1

With libraries like iTextSharp or iText you can extract metadata from PDF documents via a PdfReader:

using (var reader = new PdfReader(pdfBytes))
{
    return reader.Metadata == null ? null : Encoding.UTF8.GetString(reader.Metadata);
}

These kind of libraries completely parse the PDF document before being able to soup up the metadata. This will, in my case, lead to high usage of system resources since we get many requests per second, with large PDF's.

Is there a way to extract the metadata from the PDF without completely loading it in memory first?

Michel van Engelen
  • 2,791
  • 2
  • 29
  • 45
  • Is the problem related to IO or parsing and interpreting (CPU/IO)? – Steeeve Nov 08 '21 at 19:39
  • You should examine your design.
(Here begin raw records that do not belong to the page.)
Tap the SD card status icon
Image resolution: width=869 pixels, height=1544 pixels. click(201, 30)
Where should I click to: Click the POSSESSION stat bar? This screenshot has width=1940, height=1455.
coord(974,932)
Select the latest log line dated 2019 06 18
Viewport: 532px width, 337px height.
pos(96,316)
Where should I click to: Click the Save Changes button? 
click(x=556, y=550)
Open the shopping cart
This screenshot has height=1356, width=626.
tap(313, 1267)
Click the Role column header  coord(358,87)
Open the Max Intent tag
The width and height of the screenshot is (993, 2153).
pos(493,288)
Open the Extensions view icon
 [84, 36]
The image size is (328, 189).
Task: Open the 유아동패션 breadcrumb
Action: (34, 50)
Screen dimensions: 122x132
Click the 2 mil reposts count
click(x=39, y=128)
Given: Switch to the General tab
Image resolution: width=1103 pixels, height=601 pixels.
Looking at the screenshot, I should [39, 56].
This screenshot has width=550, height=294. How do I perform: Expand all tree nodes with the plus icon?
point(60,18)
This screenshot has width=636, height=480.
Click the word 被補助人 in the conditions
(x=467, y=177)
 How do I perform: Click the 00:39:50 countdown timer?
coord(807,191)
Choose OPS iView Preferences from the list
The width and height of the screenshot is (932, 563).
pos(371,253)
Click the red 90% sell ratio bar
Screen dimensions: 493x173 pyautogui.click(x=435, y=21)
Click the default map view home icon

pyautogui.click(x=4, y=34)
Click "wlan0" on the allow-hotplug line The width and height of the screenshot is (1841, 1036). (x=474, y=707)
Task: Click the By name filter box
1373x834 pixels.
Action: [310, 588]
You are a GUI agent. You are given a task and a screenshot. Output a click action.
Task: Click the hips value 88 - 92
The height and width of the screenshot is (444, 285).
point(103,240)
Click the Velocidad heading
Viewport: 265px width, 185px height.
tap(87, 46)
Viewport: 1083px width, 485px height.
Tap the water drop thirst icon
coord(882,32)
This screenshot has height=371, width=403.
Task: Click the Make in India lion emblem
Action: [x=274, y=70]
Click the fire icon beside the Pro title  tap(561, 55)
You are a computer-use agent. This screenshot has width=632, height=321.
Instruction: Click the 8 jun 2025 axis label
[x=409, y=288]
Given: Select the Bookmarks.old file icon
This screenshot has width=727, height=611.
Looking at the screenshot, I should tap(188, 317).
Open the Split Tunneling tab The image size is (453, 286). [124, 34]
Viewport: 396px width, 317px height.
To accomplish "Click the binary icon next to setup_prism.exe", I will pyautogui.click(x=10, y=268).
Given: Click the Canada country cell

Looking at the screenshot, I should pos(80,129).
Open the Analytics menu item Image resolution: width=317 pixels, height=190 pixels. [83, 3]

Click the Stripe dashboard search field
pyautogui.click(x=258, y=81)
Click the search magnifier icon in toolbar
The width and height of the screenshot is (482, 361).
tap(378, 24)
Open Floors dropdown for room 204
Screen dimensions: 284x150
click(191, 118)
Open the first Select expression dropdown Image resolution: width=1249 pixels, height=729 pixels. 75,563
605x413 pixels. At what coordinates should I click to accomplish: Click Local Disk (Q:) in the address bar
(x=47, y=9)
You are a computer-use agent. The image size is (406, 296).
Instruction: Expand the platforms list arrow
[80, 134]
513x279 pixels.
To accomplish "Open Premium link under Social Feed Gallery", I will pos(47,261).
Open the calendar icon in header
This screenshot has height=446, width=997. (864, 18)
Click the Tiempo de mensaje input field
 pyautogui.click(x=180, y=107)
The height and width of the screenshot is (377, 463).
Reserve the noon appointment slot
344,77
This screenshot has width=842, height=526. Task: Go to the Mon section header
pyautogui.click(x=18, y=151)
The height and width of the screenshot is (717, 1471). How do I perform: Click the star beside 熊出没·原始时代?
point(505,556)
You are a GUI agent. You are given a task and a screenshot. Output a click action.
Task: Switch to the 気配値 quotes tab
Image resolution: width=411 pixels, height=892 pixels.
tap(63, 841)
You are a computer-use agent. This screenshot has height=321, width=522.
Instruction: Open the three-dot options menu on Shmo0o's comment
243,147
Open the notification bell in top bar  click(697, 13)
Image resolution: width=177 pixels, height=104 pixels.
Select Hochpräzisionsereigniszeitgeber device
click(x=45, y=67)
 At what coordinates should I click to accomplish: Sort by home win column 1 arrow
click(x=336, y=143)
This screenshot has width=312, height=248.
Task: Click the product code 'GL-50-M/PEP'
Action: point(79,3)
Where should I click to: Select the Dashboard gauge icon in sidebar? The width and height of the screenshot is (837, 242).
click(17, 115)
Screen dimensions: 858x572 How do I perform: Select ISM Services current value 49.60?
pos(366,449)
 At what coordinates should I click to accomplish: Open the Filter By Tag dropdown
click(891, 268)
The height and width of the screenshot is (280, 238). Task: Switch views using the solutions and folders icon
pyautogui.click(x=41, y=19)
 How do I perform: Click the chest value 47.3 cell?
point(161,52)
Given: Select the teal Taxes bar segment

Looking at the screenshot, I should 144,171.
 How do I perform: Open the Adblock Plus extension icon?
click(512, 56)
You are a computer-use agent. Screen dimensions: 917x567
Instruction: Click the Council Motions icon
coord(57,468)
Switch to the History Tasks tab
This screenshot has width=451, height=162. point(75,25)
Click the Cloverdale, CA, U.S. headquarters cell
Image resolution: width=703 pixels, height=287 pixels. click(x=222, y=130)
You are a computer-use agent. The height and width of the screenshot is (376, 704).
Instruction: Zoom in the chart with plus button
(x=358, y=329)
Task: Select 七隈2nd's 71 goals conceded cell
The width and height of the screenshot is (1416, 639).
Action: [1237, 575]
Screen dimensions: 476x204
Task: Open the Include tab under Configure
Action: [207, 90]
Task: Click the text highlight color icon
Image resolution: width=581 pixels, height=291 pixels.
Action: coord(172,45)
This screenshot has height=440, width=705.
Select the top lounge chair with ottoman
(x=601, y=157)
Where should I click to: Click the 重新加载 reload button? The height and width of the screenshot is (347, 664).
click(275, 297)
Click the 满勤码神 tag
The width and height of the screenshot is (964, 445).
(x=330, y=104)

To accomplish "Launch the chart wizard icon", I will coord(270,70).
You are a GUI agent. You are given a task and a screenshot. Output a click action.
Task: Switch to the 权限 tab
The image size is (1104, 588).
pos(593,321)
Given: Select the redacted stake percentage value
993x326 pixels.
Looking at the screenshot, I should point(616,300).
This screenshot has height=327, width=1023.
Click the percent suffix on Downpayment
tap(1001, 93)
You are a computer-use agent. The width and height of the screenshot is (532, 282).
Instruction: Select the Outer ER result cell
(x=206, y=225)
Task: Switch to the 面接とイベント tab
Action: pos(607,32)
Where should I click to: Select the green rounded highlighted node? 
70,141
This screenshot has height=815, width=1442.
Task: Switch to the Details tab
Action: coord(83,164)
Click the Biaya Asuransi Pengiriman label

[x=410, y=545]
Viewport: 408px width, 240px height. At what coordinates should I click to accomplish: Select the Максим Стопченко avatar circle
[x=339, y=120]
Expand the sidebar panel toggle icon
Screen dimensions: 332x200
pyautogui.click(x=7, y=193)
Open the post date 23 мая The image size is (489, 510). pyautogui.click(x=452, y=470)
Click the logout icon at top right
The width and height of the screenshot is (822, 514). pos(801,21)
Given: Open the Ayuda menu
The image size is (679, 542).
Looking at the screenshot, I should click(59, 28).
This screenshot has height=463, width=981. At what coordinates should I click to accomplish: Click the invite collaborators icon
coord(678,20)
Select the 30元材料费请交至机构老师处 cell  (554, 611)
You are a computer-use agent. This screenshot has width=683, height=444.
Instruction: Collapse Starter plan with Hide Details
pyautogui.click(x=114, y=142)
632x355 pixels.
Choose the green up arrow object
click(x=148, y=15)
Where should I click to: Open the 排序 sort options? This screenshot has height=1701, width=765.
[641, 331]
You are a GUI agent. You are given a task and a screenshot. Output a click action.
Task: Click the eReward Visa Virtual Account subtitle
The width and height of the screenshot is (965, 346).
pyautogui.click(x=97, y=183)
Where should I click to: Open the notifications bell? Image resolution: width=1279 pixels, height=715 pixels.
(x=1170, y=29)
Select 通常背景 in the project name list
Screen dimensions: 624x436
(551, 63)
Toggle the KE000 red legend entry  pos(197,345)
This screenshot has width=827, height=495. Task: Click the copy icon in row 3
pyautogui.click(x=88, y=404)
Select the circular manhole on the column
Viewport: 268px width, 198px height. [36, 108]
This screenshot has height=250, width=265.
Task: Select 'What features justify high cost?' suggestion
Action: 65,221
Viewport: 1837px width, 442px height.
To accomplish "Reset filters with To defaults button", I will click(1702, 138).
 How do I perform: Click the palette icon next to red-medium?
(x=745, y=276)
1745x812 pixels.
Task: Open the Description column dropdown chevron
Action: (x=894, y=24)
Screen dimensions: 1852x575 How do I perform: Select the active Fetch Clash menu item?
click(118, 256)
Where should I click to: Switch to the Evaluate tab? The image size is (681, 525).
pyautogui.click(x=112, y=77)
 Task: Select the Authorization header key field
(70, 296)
You state you get many requests per second and one would assume that you are searching in the PDFs at that time. Why are you not indexing this information when the PDFs are created or stored? – Kevin Brown Nov 09 '21 at 04:03
  • @Steeeve it's mainly a memory issue. Lots of Gen 2 gc's and pauses. – Michel van Engelen Nov 09 '21 at 07:22
  • @KevinBrown it's keeping the boat afloat with fixes till the services are overhauled in .Net Core. PDF's come in from our customers, we do not create them ourselves. – Michel van Engelen Nov 09 '21 at 07:24
  • Use the `PdfReader` in partial mode. Then only some core objects of the PDF are parsed. – mkl Nov 09 '21 at 08:53

2 Answers2

1

With PDF4NET you can extract the XMP metadata without loading the entire document in memory:

// This does a minimal parsing of the PDF file and loads 
// only a few objects from the file
PDFFile pdfFile = new PDFFile(new MemoryStream(pdfBytes));

string xmpMetadata = pdfFile.ExtractXmpMetadata();

Update 1: code changed to load the file from a byte array

Disclaimer: I work the for company that develops PDF4NET library.

iPDFdev
  • 5,229
  • 2
  • 17
  • 18
  • Considering the name `pdfBytes` the OP seems to work with a PDF in-memory, not in a file system. – mkl Nov 09 '21 at 08:52
1

iText 5.x allows partial reading of PDFs, too, it merely looks a bit more complicated.

Instead of

using (var reader = new PdfReader(pdfBytes))

use

using (var reader = new PdfReader(new RandomAccessFileOrArray(pdfBytes), null, true))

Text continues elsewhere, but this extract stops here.